What is needed
Report how many lines in the records carry the string "agent", and give no further text.

Pixel coordinate grounding data:

··········

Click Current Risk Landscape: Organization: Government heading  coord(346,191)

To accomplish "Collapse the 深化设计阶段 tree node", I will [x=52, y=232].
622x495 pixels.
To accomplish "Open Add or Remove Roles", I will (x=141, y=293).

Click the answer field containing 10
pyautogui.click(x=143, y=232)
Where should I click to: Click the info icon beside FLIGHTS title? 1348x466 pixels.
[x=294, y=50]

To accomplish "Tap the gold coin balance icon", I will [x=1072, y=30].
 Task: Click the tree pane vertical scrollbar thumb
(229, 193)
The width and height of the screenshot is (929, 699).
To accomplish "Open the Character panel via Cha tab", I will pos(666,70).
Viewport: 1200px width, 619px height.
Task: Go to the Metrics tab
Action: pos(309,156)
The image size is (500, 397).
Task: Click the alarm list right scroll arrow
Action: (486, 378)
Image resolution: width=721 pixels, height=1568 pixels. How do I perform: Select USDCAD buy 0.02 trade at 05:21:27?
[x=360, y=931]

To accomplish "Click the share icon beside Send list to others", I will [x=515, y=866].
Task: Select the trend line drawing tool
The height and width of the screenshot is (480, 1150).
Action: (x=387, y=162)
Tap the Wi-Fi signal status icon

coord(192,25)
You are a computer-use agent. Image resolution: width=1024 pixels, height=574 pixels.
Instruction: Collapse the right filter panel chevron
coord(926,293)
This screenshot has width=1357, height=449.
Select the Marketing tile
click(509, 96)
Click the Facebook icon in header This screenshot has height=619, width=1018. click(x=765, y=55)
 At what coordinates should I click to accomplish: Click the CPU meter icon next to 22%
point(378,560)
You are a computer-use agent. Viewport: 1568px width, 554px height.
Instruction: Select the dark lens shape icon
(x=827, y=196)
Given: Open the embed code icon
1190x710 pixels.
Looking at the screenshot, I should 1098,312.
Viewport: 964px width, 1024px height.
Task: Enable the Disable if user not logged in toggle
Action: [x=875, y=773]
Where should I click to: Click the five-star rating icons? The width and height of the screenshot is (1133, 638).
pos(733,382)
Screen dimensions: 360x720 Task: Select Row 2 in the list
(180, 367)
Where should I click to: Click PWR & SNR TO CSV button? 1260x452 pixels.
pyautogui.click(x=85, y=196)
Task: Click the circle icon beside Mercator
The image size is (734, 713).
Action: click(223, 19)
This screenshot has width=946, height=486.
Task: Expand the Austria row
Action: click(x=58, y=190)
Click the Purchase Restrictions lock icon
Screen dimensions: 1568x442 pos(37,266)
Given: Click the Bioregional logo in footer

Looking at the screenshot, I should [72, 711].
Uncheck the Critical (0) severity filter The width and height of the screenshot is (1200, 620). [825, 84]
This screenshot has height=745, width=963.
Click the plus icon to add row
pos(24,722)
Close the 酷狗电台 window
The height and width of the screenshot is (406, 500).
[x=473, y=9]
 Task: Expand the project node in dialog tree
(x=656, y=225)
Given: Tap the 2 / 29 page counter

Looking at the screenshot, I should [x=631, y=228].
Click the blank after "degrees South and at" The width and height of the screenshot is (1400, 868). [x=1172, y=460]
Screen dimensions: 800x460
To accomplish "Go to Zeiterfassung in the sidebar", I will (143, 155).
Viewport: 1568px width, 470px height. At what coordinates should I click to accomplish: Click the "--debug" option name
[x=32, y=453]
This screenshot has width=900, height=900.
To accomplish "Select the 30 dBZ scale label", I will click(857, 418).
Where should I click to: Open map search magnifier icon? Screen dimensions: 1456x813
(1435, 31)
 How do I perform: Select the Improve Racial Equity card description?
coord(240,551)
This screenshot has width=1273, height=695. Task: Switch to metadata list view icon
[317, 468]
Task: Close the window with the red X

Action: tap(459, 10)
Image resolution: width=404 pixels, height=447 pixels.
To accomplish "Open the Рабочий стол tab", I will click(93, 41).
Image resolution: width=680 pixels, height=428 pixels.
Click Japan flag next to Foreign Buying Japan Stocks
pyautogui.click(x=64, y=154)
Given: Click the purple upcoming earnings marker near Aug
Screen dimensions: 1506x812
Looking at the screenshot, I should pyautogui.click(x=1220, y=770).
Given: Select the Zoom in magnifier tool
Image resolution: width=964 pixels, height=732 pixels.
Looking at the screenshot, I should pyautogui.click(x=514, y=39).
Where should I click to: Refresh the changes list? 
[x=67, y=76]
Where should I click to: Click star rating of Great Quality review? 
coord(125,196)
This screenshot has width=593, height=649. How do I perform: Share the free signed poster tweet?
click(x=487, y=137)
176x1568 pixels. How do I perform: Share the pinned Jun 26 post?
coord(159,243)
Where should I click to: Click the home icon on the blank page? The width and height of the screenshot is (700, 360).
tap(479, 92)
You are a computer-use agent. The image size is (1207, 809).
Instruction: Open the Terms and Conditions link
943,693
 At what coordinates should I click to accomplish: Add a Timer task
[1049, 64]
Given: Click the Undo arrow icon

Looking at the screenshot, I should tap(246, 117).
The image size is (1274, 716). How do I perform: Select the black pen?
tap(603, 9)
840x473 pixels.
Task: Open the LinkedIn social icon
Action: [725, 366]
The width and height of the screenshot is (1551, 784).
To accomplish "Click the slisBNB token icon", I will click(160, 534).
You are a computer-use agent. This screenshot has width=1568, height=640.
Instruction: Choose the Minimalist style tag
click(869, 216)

··········

Written answer
4